Le espressioni di rabbia e il cambio degli slogan
L’evoluzione della manifestazione ha portato a un cambiamento netto nei contenuti espressi. Gli slogan, inizialmente focalizzati sulla Palestina, hanno virato rapidamente verso frasi di contestazione alla polizia, con il coro “Tout le monde déteste la police” che ha risuonato tra i partecipanti. La foga dei manifestanti ha ulteriormente intensificato la tensione. A testimonianza di questo cambio di rotta, l’inquietante atto di bruciare un fantoccio con la fotografia del ministro della pubblica istruzione Valditara non ha fatto altro che alimentare il clima di rivolta.
Durante l’avanzata verso il centro, i manifestanti sono stati coinvolti in atti vandalici contro sedi bancarie e istituzionali. Questi eventi sono messi in risalto da un contesto sociale sempre più teso, dove la sensazione di frustrazione è evidente, e i messaggi di protesta sempre più sfumati e complessi.
Le fasi finali della protesta
I manifestanti, continuando il loro percorso, hanno raggiunto alcune delle icone culturali di Torino, come la Mole Antonelliana, dove hanno strappato la bandiera italiana per issare quella palestinese. Tale gesto rappresenta un simbolo forte e chiaro della posizione assunta dai manifestanti.
Purtroppo, la manifestazione è stata segnata anche dalla distruzione di beni, con l’assalto a veicoli delle forze dell’ordine e irruzioni in attività commerciali come un fast food, lasciando un segno profondo nella città.
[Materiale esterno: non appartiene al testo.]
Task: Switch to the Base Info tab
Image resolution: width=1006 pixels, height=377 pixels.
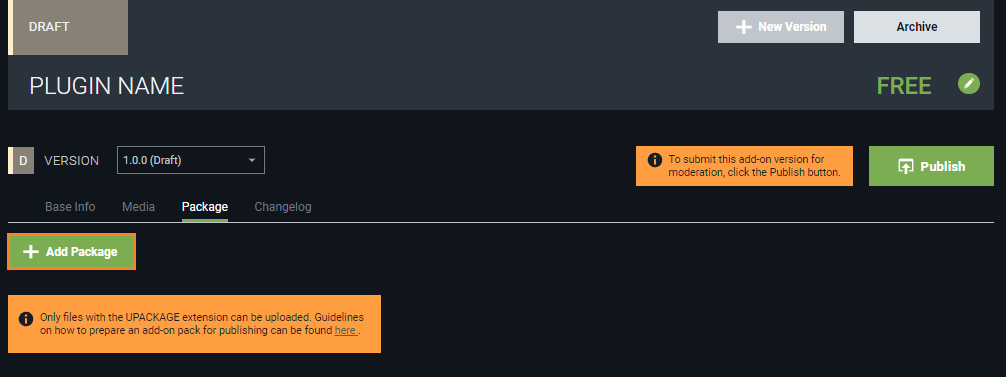Action: click(70, 207)
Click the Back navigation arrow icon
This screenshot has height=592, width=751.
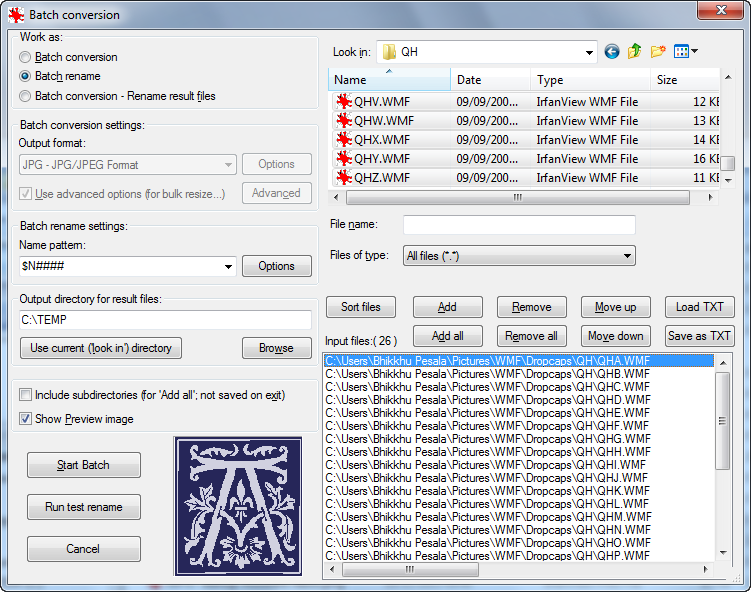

La protesta ha avuto infine termine presso Palazzo Nuovo, sede delle facoltà umanistiche, un luogo simbolo di contestazione e conflitto negli anni passati.
Negli ambienti accademici e nei centri di discussione, si continua a discutere su come la storia e le sue rappresentazioni possano influenzare i movimenti contemporanei, portando a interrogarsi su quale futuro possa avere il dibattito politico e sociale in Italia.